Kaiser Permanente is currently vaccinating members who are health care workers, long-term care patients and staff, and emergency medical workers. If you're 75 or older, Kaiser says it will contact you when they can schedule and appointment for you. (More info here.)
Sutter Health has started vaccinating all Phase 1A personnel and those 75 and older. You can visit this site to schedule and appointment.
If you have a different health care provider, Alameda County suggests you contact them directly for information on when you might get a vaccine.
Even with the governor's authorization for those 65 and older to get the vaccine, the county doesn't anticipate vaccinations for that group for weeks.
Contra Costa County
Health care workers and those 65 and older can make an appointment request with the county here. Click here to fill out the form and click here for more information from county on its next steps. Health care workers employed by Kaiser Permanente should schedule an appointment with Kaiser directly.
Health care workers in Marin are being vaccinated by their employers and residents at long-term facilities (like skilled nursing homes) are being vaccinated on site, the county says, as part of Phase 1A of distribution. When it comes to members of the general public, the county says it is prioritizing residents 75 and older as the "next group for vaccination." The county estimates it has about 25,000 residents in that age group. Exactly which populations are being vaccinated in the county at this point and time depends on the health care provider; the county breaks it down group-by-group here.
Interested residents can sign up to be notified when they're eligible here.
Napa County has already started vaccinating residents 75 and older. When that phase is complete, they'll move onto Phase 1B starting with residents 65 and older. If you're interested in receiving a vaccination in that next phase, you can fill out a form here so you can be notified as soon as it's available. More information from the county can be found here.

-- Extracted information --
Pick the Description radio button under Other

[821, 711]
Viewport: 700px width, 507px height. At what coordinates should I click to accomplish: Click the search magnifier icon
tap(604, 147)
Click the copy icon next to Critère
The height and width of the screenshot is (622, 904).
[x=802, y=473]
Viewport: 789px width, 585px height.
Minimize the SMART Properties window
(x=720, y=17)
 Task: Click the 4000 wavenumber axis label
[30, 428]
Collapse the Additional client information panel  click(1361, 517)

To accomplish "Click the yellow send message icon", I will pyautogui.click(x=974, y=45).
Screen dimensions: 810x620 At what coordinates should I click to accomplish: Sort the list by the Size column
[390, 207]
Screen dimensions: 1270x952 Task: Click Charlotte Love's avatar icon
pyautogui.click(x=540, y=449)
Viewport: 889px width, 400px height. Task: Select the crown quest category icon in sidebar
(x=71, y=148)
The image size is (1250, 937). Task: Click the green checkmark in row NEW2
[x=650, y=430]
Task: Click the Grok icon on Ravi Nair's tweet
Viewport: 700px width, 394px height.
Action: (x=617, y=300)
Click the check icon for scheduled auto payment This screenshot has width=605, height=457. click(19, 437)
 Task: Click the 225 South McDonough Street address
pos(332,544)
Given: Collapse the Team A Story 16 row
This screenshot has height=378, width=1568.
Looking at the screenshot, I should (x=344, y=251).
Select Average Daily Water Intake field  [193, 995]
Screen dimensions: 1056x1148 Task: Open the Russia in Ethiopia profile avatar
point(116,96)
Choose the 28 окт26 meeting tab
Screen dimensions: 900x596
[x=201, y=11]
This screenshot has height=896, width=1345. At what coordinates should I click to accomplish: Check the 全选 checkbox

-- Task statement --
In the vaccination update, about how many residents 75 and older does Marin County estimate it has? The entries have nothing to do with the vaccination update.

-- Result of the task --
About 25,000.